THE PROBLEM> Transcribe every line below exactly; no image goes into the output.

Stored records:

┄┄┄┄┄┄┄┄┄┄┄┄┄┄┄┄┄┄┄┄

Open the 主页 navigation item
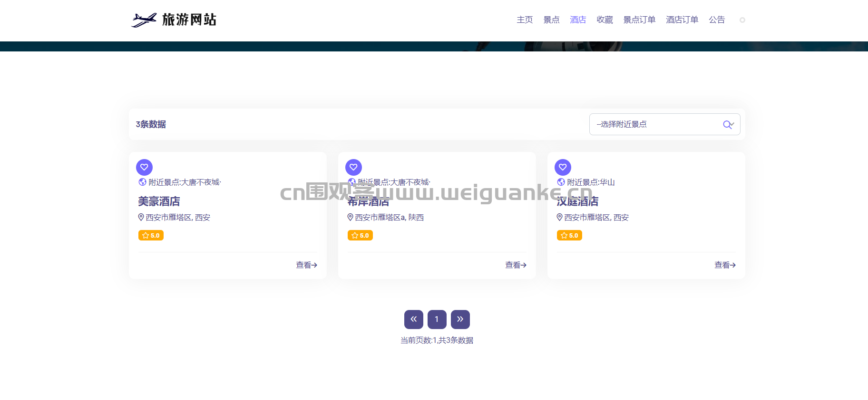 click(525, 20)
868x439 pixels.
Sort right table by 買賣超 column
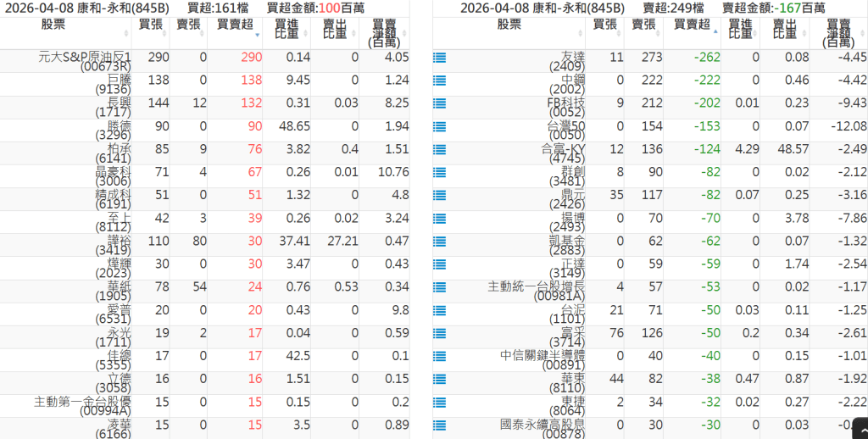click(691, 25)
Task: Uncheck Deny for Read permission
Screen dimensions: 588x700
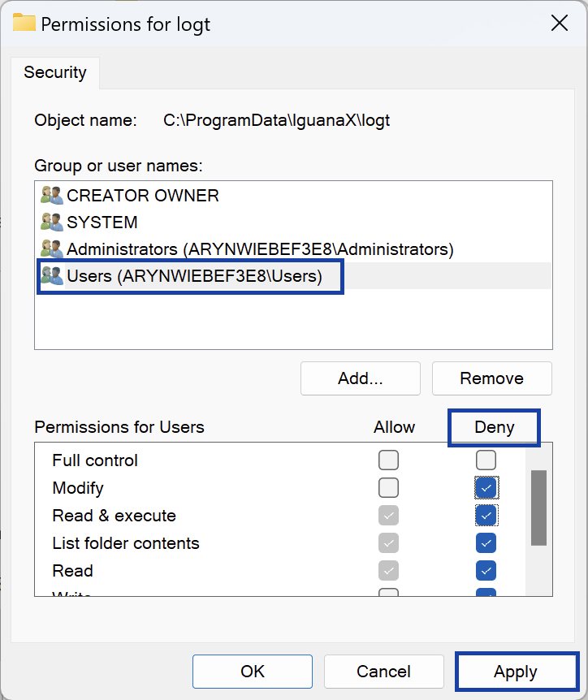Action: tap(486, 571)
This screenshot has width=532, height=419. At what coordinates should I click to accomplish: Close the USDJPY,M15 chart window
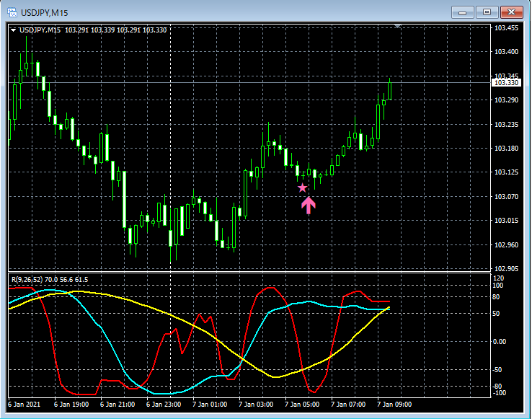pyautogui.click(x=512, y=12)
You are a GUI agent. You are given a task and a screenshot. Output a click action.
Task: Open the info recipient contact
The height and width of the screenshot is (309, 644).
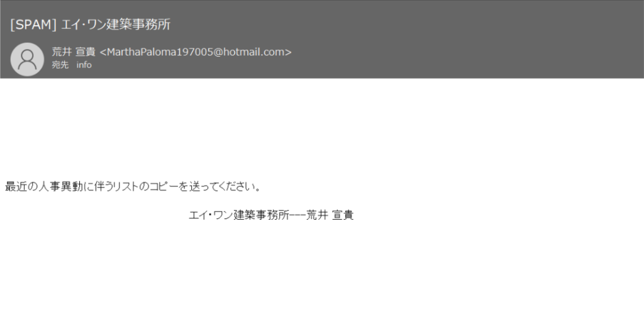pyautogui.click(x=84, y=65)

┄┄┄┄┄┄┄┄┄┄┄┄┄┄┄┄┄┄┄┄

ANSWER SPACE>
Open the 主页 navigation item
 click(525, 20)
868x439 pixels.
Sort right table by 買賣超 column
click(691, 25)
Task: Uncheck Deny for Read permission
Screen dimensions: 588x700
Action: tap(486, 571)
This screenshot has width=532, height=419. At what coordinates should I click to accomplish: Close the USDJPY,M15 chart window
pyautogui.click(x=512, y=12)
You are a GUI agent. You are given a task and a screenshot. Output a click action.
Task: Open the info recipient contact
The height and width of the screenshot is (309, 644).
pyautogui.click(x=84, y=65)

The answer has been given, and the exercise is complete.